### EXERCISE REQUIREMENTS
[A] Translate this sentence from the heavy oil pilot simulator text into Spanish: "All three sections had the smaller diameter tubing concentrically located within the larger diameter tubing."
[B] Reproduce, word for word, the passage of the heavy oil pilot simulator text between "A sample of" and "the outside pipe.", inclusive.
[C] According to the heavy oil pilot simulator text, what were temperature sensor Nos. 1 and 2 for, and how far down from the ground was each one placed?

### EXERCISE TEXT

A sample of Canadian Cold Lake heavy oil was processed in a direct oxidative heating pilot simulator. The reactor consisted of the following three sections: a heat exchanger, a string section, and a reactor section. The heat exchanger was located aboveground and consisted of 240 feet of 1/2-inch tubing inside 1-inch tubing. The string section was underground and consisted of A250 feet of 3/8-inch and 1-inch pipe leading from ground level down to the reactor section. The reactor section was 100 feet long and consisted of 3/8-inch and 3-inch pipe at the bottom of the reactor. All three sections had the smaller diameter tubing concentrically located within the larger diameter tubing. The hydrocarbon feed flow in the string and reactor sections passed down the inside pipe and returned up the outside pipe.

Sixteen temperature sensing devices were placed at various locations within the reactor. Temperature sensor Nos. 1 and 2 were located 100 feet and 200 feet, respectively, down from the ground and monitored the feed temperature. Temperature sensor No. 3 was located near the bottom of the reactor section, approximately 95 feet from the top of the reactor and measured the product temperature. Temperature sensor Nos. 4 and 5 were located between 95 feet and 78 feet from the top of the reactor and measured, respectively, the heater temperature and the outside skin temperature of the reactor wall. Temperature sensor No. 6 was located 78 feet from the top of the reactor section and measured the product temperature. Temperature sensor Nos. 8 and 9 were located between 75 feet and 50 feet from the reactor top and measured the product temperature and heater temperature, respectively. Temperature sensor No. 10 was located 50 feet down from the top of the reactor and measured the product temperature. Temperature sensor Nos. 12, 13, and 14 were located less than 50 feet from the top of the reactor section and measured, respectively, the skin temperature, the product temperature, and the heater temperature. Temperature sensor Nos. 15 and 16 measured the product temperature and were located 250 feet and 100 feet, respectively, from the surface.

Pressure sensors were also installed in the reactor. Pressure sensor No. 1 was located near the bottom of the reactor section below the oxidizing agent injection nozzle. Pressure sensor No. 2 was located on the oxidizing agent injection line prior to introduction into the reactor.

### DATASET ENTRIES
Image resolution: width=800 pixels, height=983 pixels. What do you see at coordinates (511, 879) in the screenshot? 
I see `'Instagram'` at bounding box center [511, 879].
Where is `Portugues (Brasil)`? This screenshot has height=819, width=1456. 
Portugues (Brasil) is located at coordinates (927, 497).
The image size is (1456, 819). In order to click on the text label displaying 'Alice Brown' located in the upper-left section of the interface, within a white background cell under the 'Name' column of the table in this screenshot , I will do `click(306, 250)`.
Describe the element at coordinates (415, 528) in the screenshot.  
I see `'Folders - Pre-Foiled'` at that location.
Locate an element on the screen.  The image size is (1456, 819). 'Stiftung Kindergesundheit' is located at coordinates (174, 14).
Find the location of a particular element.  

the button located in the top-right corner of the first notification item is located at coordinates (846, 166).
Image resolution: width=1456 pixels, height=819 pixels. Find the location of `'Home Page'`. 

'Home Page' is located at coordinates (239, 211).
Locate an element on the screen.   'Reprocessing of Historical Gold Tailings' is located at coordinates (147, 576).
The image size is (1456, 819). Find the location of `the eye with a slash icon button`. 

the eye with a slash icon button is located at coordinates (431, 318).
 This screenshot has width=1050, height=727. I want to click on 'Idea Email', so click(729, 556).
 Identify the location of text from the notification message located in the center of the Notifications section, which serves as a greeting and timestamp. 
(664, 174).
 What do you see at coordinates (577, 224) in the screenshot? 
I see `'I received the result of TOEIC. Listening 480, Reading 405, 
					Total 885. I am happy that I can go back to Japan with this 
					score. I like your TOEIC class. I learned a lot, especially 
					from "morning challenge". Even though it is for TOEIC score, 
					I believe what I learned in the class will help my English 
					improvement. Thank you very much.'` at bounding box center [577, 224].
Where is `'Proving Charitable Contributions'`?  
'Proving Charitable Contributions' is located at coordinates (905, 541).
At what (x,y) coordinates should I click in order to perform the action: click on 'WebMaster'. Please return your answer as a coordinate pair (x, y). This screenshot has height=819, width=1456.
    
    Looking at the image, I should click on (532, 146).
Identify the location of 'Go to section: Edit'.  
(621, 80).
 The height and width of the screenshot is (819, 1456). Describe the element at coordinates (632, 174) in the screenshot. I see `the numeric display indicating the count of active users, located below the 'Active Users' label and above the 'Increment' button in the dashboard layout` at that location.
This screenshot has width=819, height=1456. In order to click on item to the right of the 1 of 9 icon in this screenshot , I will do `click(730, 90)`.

### TASK ANSWERS
[A] Las tres secciones tenían la tubería de menor diámetro ubicada concéntricamente dentro de la tubería de mayor diámetro.

[B]
A sample of Canadian Cold Lake heavy oil was processed in a direct oxidative heating pilot simulator. The reactor consisted of the following three sections: a heat exchanger, a string section, and a reactor section. The heat exchanger was located aboveground and consisted of 240 feet of 1/2-inch tubing inside 1-inch tubing. The string section was underground and consisted of A250 feet of 3/8-inch and 1-inch pipe leading from ground level down to the reactor section. The reactor section was 100 feet long and consisted of 3/8-inch and 3-inch pipe at the bottom of the reactor. All three sections had the smaller diameter tubing concentrically located within the larger diameter tubing. The hydrocarbon feed flow in the string and reactor sections passed down the inside pipe and returned up the outside pipe.

[C] Temperature sensor Nos. 1 and 2 monitored the feed temperature. No. 1 was 100 feet down from the ground, and No. 2 was 200 feet down.